* [Your assignment] Find the line in the entries below that contains "Viewport: 1568px width, 255px height.". Repeat it exactly, and every line after it through the line that contains "is (701, 828).".

*** Opening of Dataset entries ***

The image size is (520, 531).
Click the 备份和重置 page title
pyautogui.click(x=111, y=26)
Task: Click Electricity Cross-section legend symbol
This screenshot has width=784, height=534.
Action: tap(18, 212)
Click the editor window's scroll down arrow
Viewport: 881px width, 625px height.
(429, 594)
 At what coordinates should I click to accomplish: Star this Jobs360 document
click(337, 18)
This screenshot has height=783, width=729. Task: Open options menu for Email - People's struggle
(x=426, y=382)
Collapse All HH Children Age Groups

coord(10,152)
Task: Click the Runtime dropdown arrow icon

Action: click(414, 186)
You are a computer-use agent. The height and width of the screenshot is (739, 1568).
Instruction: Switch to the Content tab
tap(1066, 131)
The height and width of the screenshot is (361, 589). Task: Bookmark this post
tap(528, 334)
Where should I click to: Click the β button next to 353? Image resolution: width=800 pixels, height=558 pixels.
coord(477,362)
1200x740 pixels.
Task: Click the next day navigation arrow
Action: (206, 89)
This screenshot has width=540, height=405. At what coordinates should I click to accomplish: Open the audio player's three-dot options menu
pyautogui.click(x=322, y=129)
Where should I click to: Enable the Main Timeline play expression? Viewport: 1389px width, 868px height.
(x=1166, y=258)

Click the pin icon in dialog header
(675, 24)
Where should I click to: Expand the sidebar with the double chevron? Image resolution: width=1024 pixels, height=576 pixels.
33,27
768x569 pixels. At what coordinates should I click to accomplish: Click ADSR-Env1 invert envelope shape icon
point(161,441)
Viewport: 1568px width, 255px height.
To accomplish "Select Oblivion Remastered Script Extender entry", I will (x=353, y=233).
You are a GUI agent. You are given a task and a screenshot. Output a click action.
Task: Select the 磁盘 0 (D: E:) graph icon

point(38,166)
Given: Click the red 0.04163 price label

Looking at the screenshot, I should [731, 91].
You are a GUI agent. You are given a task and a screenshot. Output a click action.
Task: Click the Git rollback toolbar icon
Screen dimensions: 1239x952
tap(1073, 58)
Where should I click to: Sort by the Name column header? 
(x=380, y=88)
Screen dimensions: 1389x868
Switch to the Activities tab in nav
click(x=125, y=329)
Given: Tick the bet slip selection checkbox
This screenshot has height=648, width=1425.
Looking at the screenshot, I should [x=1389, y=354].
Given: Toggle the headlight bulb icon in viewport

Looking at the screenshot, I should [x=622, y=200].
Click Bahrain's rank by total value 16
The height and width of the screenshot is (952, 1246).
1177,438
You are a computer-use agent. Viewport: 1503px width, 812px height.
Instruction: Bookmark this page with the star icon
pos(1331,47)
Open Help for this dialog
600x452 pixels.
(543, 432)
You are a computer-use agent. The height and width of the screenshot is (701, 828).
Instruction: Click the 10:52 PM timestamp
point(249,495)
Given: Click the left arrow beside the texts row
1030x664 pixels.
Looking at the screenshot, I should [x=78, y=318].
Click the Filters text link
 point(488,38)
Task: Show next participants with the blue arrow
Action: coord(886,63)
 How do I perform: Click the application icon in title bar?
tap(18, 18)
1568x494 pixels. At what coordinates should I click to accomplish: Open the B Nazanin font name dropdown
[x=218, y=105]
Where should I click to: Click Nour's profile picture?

*** Close of Dataset entries ***

* [Solution for this task]
Viewport: 1568px width, 255px height.
To accomplish "Select Oblivion Remastered Script Extender entry", I will (x=353, y=233).
You are a GUI agent. You are given a task and a screenshot. Output a click action.
Task: Select the 磁盘 0 (D: E:) graph icon

point(38,166)
Given: Click the red 0.04163 price label

Looking at the screenshot, I should [731, 91].
You are a GUI agent. You are given a task and a screenshot. Output a click action.
Task: Click the Git rollback toolbar icon
Screen dimensions: 1239x952
tap(1073, 58)
Where should I click to: Sort by the Name column header? 
(x=380, y=88)
Screen dimensions: 1389x868
Switch to the Activities tab in nav
click(x=125, y=329)
Given: Tick the bet slip selection checkbox
This screenshot has height=648, width=1425.
Looking at the screenshot, I should [x=1389, y=354].
Given: Toggle the headlight bulb icon in viewport

Looking at the screenshot, I should [x=622, y=200].
Click Bahrain's rank by total value 16
The height and width of the screenshot is (952, 1246).
1177,438
You are a computer-use agent. Viewport: 1503px width, 812px height.
Instruction: Bookmark this page with the star icon
pos(1331,47)
Open Help for this dialog
600x452 pixels.
(543, 432)
You are a computer-use agent. The height and width of the screenshot is (701, 828).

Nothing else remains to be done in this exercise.